• PROBLEM STATEMENT: Your reply should hold only the lines from the records below where "Task" occurs.

• THE DATA:
-*-

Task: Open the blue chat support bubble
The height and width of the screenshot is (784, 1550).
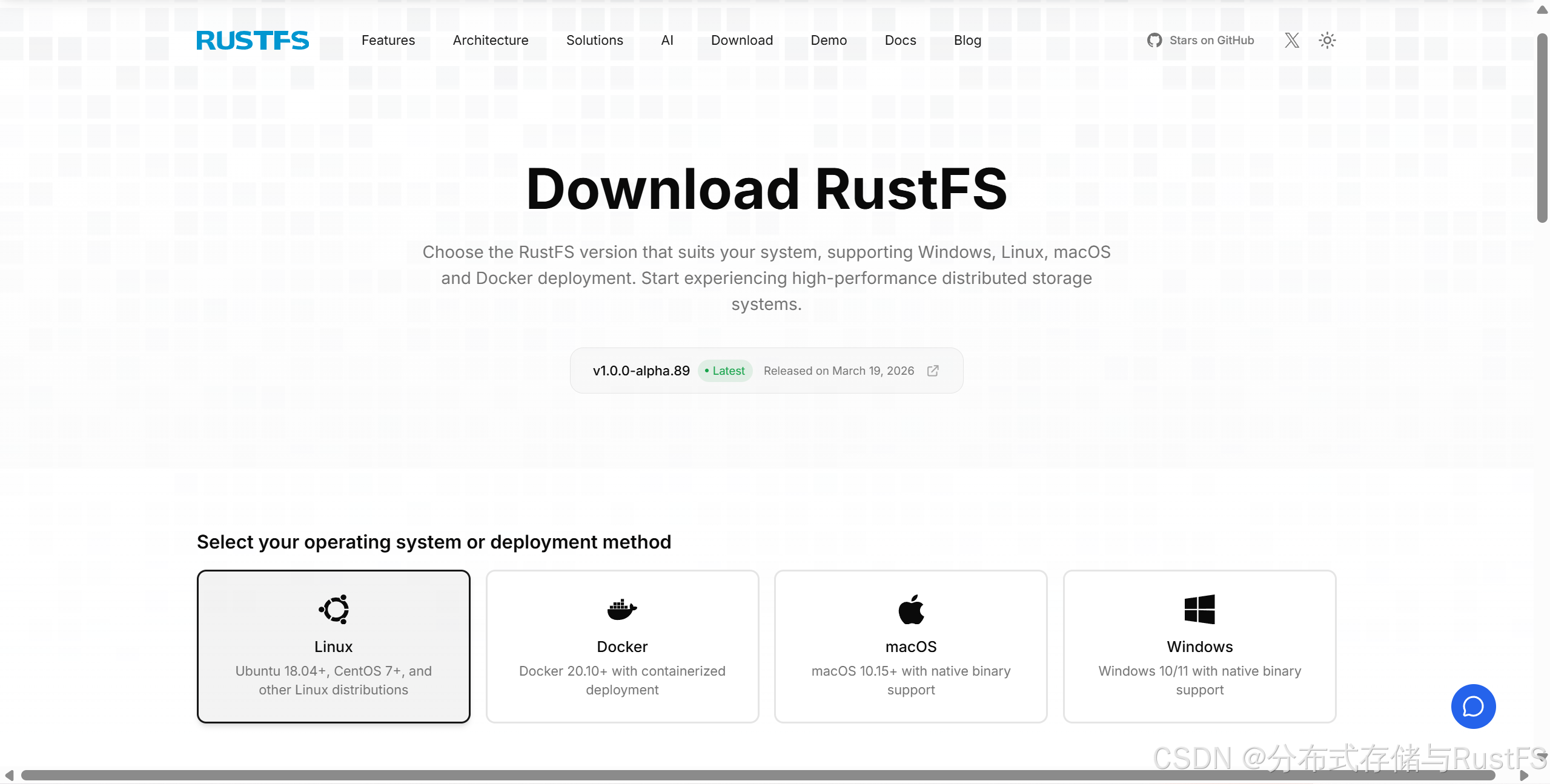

-*-

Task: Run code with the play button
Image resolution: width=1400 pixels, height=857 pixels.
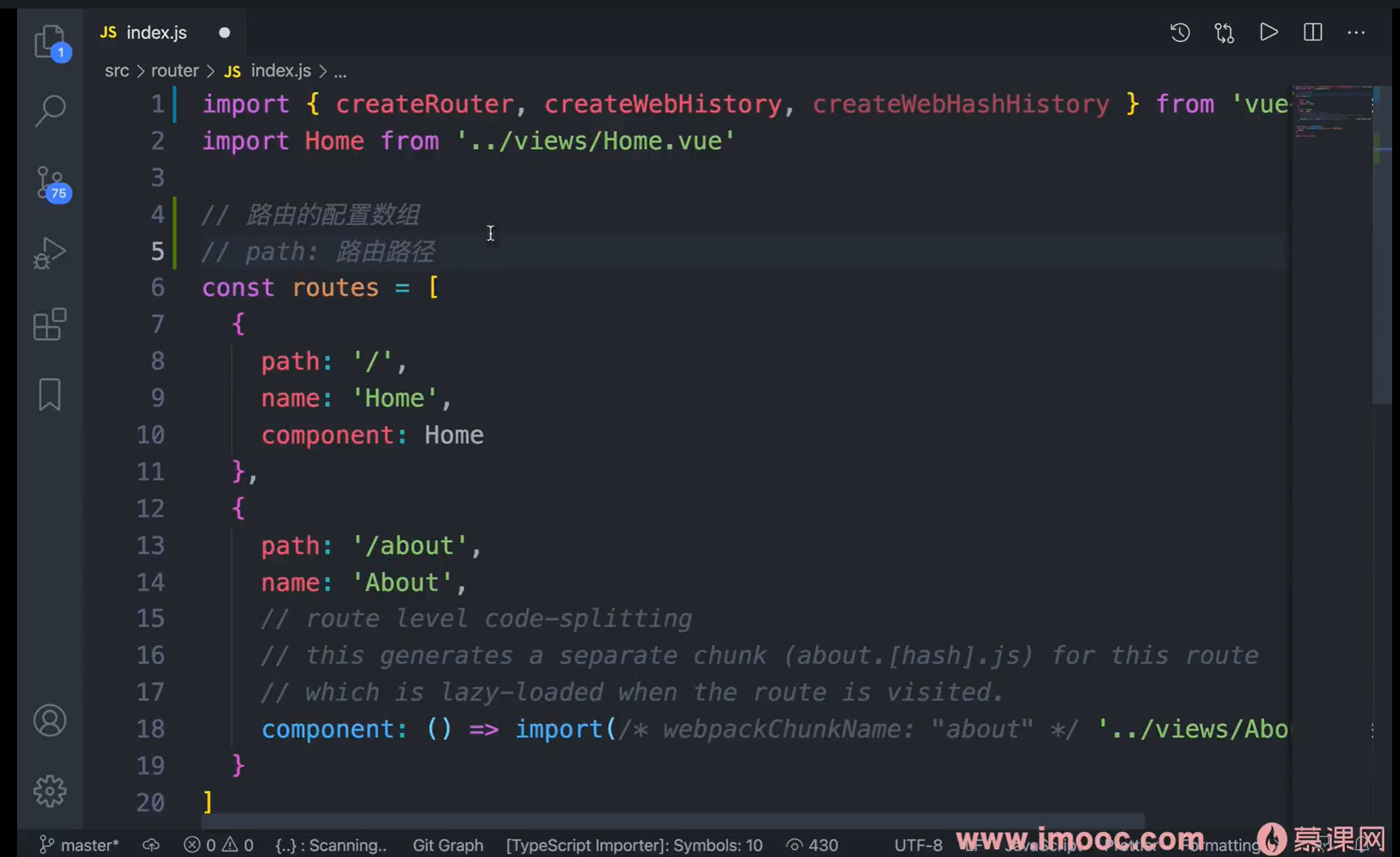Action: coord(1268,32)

-*-

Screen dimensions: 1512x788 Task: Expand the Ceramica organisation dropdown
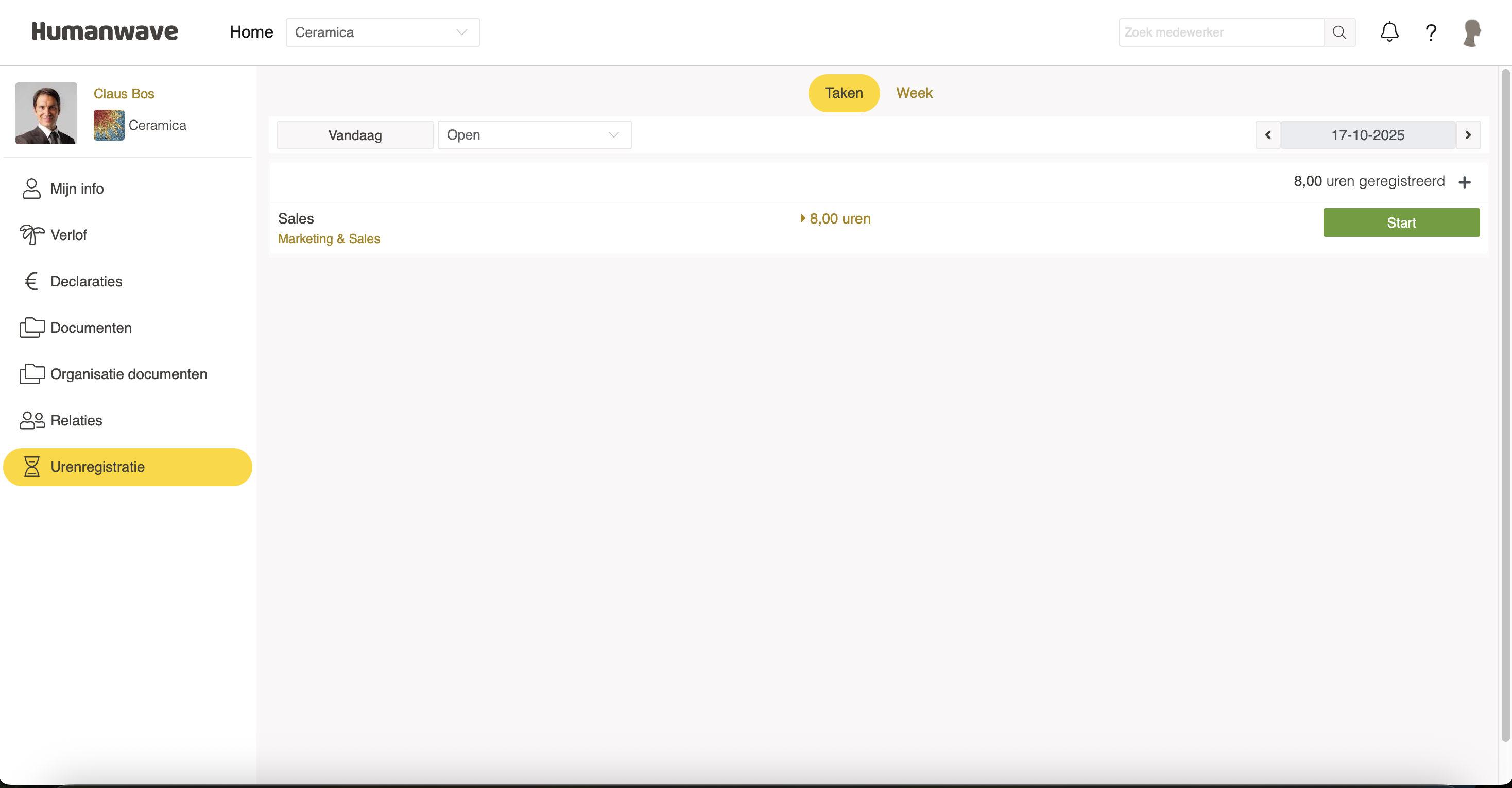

-*-

• FINAL ANSWER:
Task: Open the blue chat support bubble
Task: Run code with the play button
Screen dimensions: 1512x788 Task: Expand the Ceramica organisation dropdown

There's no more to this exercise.